さて、まず「介護」の原因として最も高かった脳血管疾患ですが、いわゆる「脳卒中」と呼称され、三大成人病の一つに数えられます。

 

脳血管疾患による要介護者全体の2割以上を占め、介護状態が重ければ重いほどその比率は上昇していきます。(要介護5で約34%)というよりもむしろ脳血管疾患に罹ると介護状態が重くなってしまうということであり、「介護」を予防するうえで外せない病気であるといえます。成人病は別名生活習慣病とも呼び、日々の悪しき生活習慣の蓄積が罹患原因です。

 

運動不足、喫煙、アルコールや塩分の過剰摂取、肥満やストレスなど身近な生活習慣が脳血管疾患の主要な原因となります。したがって適度な運動やバランスの良い食事、ストレスの発散など今日からでも始めることができることが脳血管疾患の予防となるのです。

 

個人で出来る「介護」予防 脳血管疾患をどう予防するか

 

認知症も次いで多い原因

次に「介護」の原因として割合の多かった認知症ですが、認知症については決定的な予防策というものはありません。しかしながら徐々にその謎は解明されつつあり、認知症も生活習慣病よろしく日々の不摂生の蓄積によるところが大きいといわれています。

 

食生活や運動習慣はもちろんのこと、ある程度の対人活動や知的活動習慣、睡眠習慣なども認知症を予防する対策であると考えられています。よく言われる「明るく元気に過ごす」ということが最大の予防策かもしれません。

 

高齢による衰弱

そしてもう一つ取り上げる「介護」の原因となるのが高齢による衰弱です。

 

高齢による衰弱とは読んで字のごとくですが、狭義には筋肉の衰えが招く歩行速度の低下や疲労、活動量低下のことを指します。しかしここでいう高齢による衰弱とはフィジカル・メンタル両面での身体能力の低下のことを言います。

 

筋肉だけでなく心肺能力や臓器の活動、代謝量の低下に加え、ただ運動能力が落ちたというだけでなく出かけるのが億劫になったとか運動能力に対する自信喪失することもここでいう高齢による衰弱と捉えます。

 

身体能力の低下→活動への意欲低下(自信喪失)→活動量低下→筋力・代謝の低下→食欲減退→身体能力の低下

 

という悪循環がいずれ「介護」の原因となるわけです。ではいかにしてこの高齢による衰弱を予防すればよいのでしょうか。

 

さきほどの悪循環のスタート地点である身体能力の低下を予防すればよいかと思います。
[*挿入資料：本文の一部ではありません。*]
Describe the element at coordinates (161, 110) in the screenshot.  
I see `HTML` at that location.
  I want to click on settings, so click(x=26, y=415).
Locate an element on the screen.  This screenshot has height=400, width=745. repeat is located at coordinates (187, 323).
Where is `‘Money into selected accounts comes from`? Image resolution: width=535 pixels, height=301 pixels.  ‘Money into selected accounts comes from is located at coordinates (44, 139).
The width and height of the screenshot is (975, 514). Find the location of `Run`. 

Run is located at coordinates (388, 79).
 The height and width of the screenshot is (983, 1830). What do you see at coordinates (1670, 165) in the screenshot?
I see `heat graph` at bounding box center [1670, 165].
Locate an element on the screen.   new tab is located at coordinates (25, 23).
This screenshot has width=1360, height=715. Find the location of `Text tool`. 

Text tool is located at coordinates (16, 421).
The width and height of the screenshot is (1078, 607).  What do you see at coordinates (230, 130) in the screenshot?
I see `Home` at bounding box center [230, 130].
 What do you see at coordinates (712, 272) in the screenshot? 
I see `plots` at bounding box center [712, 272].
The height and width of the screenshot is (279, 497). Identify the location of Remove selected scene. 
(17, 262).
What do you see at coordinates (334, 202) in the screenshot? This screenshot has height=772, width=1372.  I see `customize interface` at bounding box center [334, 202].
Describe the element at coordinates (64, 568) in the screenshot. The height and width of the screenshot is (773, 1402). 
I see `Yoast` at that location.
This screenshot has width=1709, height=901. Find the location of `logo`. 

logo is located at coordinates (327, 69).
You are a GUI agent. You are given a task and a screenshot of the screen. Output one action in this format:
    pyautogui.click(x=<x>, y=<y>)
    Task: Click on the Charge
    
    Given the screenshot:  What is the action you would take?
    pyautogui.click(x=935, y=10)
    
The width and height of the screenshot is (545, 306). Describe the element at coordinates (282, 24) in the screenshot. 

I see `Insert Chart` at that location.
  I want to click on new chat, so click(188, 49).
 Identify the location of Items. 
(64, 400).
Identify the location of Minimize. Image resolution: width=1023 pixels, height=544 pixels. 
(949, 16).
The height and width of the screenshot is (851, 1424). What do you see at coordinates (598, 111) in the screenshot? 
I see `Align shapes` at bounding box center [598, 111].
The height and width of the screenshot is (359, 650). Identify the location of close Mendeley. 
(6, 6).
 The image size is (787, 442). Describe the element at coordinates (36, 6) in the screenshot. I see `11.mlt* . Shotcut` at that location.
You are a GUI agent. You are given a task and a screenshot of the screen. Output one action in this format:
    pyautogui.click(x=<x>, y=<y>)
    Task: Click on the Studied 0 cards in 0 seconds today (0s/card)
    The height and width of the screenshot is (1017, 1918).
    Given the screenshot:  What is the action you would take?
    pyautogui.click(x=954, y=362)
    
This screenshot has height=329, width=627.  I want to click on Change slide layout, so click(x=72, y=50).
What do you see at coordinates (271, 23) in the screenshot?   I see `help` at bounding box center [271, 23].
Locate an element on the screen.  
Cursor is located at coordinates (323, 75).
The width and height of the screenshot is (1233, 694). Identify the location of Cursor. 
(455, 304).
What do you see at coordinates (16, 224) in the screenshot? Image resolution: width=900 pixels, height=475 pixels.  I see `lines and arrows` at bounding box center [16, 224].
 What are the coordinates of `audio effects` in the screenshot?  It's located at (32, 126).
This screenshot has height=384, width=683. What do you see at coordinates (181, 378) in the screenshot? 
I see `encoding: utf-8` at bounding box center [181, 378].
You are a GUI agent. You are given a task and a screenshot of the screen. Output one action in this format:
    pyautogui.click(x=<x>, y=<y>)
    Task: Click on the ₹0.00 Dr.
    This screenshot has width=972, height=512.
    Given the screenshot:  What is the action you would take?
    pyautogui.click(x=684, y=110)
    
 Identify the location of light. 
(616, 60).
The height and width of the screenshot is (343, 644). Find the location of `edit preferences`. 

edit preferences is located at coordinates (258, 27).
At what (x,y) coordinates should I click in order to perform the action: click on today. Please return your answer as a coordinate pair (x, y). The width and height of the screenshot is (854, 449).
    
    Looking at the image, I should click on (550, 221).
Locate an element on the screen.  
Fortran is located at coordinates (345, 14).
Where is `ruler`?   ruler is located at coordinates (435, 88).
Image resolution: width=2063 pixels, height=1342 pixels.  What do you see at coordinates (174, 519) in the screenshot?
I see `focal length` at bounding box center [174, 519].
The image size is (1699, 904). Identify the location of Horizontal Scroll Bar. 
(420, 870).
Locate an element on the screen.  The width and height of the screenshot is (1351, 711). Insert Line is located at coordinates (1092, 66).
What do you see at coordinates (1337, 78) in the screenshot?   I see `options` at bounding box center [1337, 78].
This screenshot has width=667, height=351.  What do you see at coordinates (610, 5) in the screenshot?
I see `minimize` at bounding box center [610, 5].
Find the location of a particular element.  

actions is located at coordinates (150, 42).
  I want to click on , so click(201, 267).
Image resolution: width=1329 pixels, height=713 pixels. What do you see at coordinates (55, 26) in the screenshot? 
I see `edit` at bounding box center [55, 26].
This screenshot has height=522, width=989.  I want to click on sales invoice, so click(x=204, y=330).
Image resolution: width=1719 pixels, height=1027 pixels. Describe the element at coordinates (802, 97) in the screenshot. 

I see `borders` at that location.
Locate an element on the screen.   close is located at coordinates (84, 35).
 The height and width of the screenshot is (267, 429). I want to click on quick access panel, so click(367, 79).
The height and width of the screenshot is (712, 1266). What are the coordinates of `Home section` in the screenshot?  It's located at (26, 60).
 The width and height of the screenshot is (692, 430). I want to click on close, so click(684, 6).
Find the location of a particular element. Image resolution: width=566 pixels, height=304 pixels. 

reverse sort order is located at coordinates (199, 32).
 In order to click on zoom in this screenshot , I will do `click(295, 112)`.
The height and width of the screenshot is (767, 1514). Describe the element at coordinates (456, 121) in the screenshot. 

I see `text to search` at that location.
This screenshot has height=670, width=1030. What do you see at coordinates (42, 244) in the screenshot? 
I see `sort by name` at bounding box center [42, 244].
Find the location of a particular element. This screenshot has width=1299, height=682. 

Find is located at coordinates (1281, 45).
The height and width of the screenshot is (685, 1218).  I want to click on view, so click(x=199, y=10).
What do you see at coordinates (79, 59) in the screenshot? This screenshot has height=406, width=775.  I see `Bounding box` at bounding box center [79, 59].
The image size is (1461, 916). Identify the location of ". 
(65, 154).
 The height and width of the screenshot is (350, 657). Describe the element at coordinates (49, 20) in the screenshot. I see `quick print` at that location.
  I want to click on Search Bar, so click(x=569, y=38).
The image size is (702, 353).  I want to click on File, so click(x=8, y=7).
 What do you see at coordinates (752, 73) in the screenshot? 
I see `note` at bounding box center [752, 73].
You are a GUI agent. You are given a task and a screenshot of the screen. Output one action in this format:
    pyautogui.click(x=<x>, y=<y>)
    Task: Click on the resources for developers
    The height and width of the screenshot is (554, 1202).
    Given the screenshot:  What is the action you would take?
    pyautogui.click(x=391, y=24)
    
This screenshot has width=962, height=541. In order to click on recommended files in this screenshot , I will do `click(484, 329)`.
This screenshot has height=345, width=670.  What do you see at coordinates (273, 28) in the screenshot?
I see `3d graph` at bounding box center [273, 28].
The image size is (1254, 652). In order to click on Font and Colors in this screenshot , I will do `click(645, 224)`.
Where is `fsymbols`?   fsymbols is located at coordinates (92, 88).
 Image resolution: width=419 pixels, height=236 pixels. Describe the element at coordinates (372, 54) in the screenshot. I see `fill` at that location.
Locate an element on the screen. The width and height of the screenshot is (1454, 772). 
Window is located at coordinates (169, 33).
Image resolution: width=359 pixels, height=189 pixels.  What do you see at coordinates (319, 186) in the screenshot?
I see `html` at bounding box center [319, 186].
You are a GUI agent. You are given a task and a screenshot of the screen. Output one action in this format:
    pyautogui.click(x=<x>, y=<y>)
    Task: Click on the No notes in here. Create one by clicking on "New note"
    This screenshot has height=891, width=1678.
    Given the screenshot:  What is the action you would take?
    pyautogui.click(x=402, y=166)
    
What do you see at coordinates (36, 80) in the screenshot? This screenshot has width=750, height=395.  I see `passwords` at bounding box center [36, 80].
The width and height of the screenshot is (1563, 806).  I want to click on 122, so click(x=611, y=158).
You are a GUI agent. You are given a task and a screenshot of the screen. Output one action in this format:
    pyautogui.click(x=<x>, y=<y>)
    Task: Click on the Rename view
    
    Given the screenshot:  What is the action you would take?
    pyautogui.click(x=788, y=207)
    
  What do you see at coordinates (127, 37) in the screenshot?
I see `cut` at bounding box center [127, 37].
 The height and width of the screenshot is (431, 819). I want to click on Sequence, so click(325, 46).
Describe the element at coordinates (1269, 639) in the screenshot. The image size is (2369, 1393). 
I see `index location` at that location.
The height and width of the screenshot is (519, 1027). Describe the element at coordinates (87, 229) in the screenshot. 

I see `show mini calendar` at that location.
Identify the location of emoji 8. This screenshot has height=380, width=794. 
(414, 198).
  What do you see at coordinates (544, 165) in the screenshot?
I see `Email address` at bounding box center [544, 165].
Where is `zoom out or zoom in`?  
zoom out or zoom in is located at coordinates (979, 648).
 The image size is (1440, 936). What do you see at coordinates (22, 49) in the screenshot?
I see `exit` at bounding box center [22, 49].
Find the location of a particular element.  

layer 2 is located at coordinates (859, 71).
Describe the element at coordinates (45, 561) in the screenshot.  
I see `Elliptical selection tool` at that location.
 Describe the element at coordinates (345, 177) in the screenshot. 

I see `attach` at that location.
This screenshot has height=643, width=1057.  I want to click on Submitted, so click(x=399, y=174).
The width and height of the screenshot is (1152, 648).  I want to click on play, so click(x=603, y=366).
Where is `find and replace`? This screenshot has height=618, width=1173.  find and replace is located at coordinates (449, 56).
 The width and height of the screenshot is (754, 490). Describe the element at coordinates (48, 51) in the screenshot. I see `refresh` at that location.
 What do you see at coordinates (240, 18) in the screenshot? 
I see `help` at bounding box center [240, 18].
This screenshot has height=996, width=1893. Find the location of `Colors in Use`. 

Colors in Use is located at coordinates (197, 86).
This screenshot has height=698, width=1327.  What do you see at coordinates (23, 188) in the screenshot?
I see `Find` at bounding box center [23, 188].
つまりは適度な運動を心がけることがフィジカル・メンタル両面での予防になるかと思います。ここでいう適度な運動とは、低負荷で長続きするものであればなんでもよいと思います。ウォーキングとまでいかなくとも軽い散歩でもいいと思いますし、掃除や草むしりなど家事でもよいと思います。とにかく長続きする活動を持続させることが重要なのです。

 

終わりに 適度な運動を心がける

以上のように3つの原因を取り上げてその予防策をご紹介しましたが、どれも共通して言えることは適度な運動です。現代人はとかく運動不足になりがちです。「介護」のためではなくとも、日頃より適度な運動を心がけてみてはいかがでしょうか。